Gent strain energy function, widely used to describe viscoelastic material, also depends on the first strain invariant only:

$$W=-\frac{\mathrm{\mu }}{2}{J}_m\text{ln\hspace{0.28em}}\left(1-\frac{I_1-3}{J_m}\right)$$ (10)

then,

$${\text{S}}_{11}=\frac{\mathrm{\mu }{J}_m}{J_m-\mathrm{\lambda }-2{\mathrm{\lambda }}^{-2}+3}(\mathrm{\lambda }-{\mathrm{\lambda }}^{-2})$$ (11)

in which infinitesimal shear modulus μ>0 and J_m>0) are the 2 constant material parameters [28].

Ogden strain energy function is given by:

$$W=-\frac{2\mathrm{\mu }}{{\mathrm{\alpha }}^2}({\mathrm{\lambda }}_1^{\mathrm{\alpha }}+{\mathrm{\lambda }}_2^{\mathrm{\alpha }}+{\mathrm{\lambda }}_3^{\mathrm{\alpha }}-3)$$ (12)
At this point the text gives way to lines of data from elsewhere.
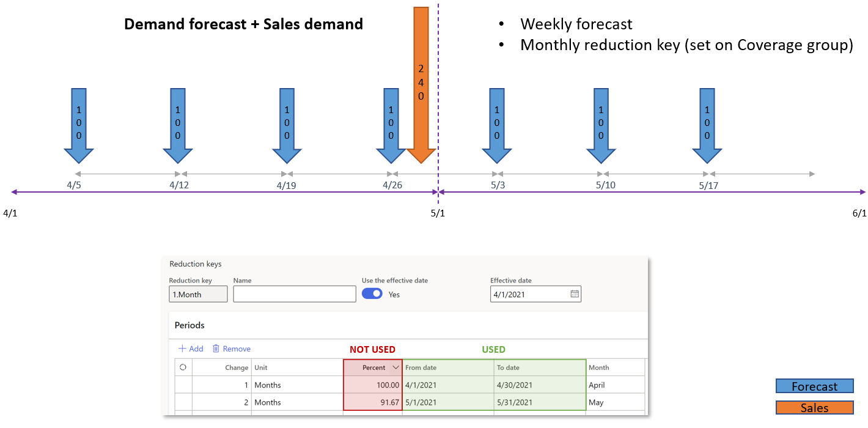Click the blue forecast arrow above 5/17

pos(707,125)
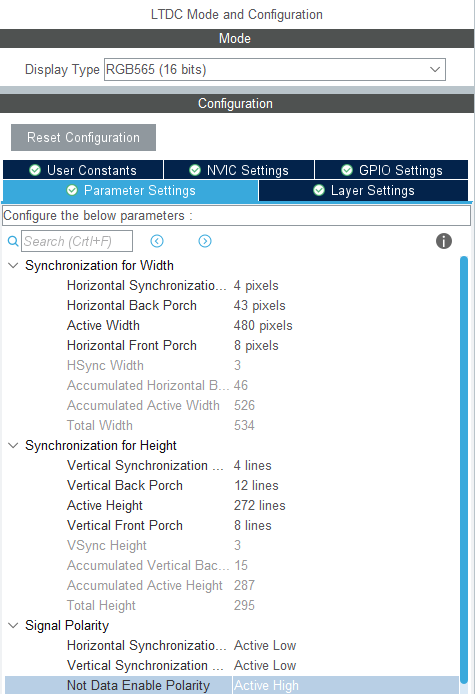The height and width of the screenshot is (694, 475).
Task: Click the green check icon on User Constants
Action: (x=35, y=170)
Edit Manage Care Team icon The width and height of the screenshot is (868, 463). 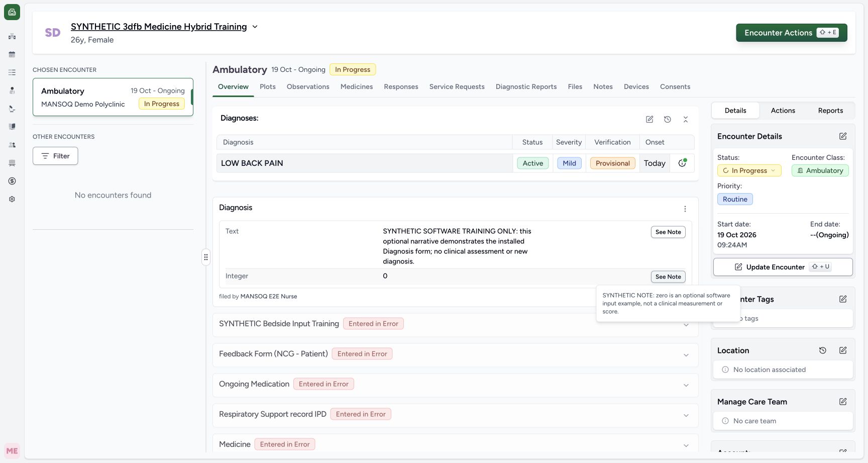(843, 402)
producing the stress form:

$${\text{S}}_{11}=\frac{2\mathrm{\mu }}{\mathrm{\alpha }}\left\{{\mathrm{\lambda }}^{\mathrm{\alpha }-1}-{\mathrm{\lambda }}^{-(\frac{\mathrm{\alpha }}{2}+1)}\right\}$$ (13)
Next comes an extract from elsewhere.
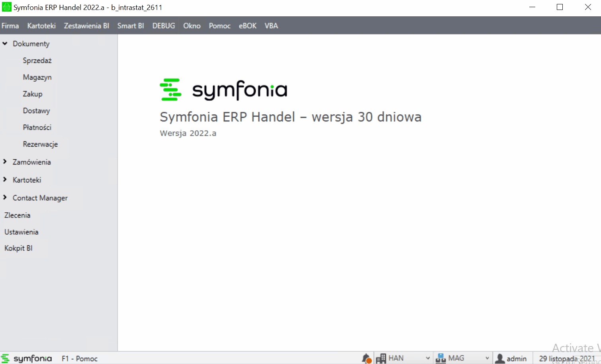This screenshot has width=601, height=364.
Task: Click the HAN department building icon
Action: (x=381, y=358)
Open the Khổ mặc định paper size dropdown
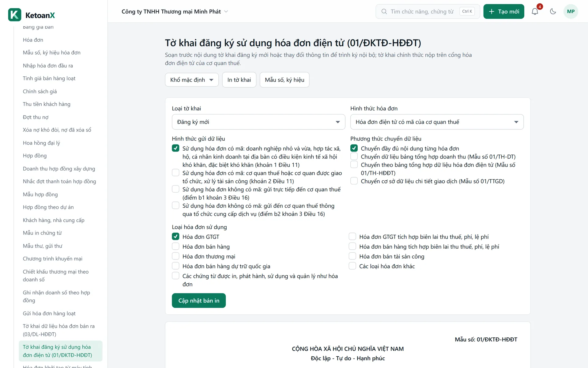Viewport: 588px width, 368px height. 192,80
in which μ>0 is the infinitesimal shear modulus, and α is a stiffening parameter [29].

In addition, an exponential model was used to fit the Lagrange stress-versus-stretch ratio shown by the following formula:

$${\text{S}}_{11}={\text{S}}_0+\text{A}{e}^{-\mathrm{\lambda }/t0}$$ (14)
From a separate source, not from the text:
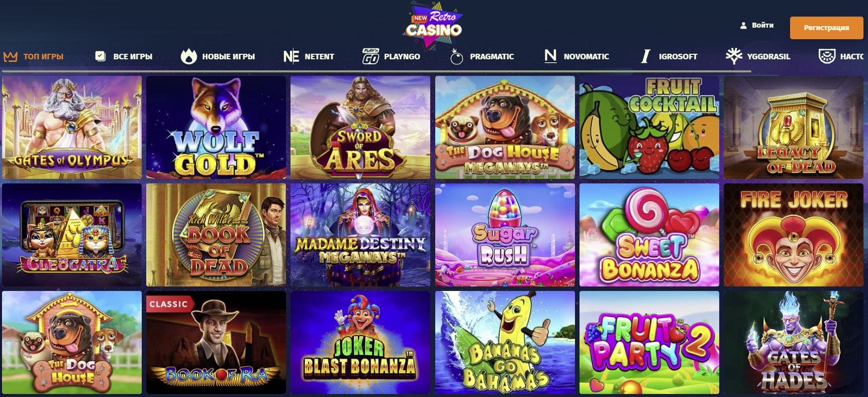The image size is (868, 397).
Task: Open the Gates of Olympus game
Action: click(x=72, y=127)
All operations for fitting were done using the software OriginPro^® 8.0. The t test was performed for infinitesimal shear modulus, μ, in which a value of p<0.05 was considered to be significant.

Results

The history curve of Lagrange stresses for the tested brainstem specimens determined according to the formula (1) are illustrated in Figure 2. The brainstem tissue stretch ratio λ was determined using equation (2) from the distance that the tissue was stretched. The curves of the stress-versus-stretch ratio shown in Figure 3 were convex in shape. The average Lagrange stress for the tested specimen at the 30% strain at the strain rates of 2, 20, and 100/s were 273.3±114, 515±107, and 1121±197 Pa, respectively.

Figure 2.

The history curve of Lagrange stress for the infant porcine brainstem specimen at the dynamic tensile tests. A total of 6 tests were conducted successfully at the stretch speed of 10 mm/s (strain rate 2/s), 7 at the stretch speed of 100 mm/s (strain rate 20/s), and 6 at the stretch speed of 500 mm/s (strain rate 100/s).

Figure 3.

The curve of Lagrange stress-versus-stretch ratio for the infant porcine brainstem specimen at the dynamic tensile tests. A total of 6 tests were conducted successfully at the stretch speed of 10 mm/s (strain rate 2/s), 7 at the stretch speed of 100 mm/s (strain rate 20/s), and 6 at the stretch speed of 500 mm/s (strain rate 100/s).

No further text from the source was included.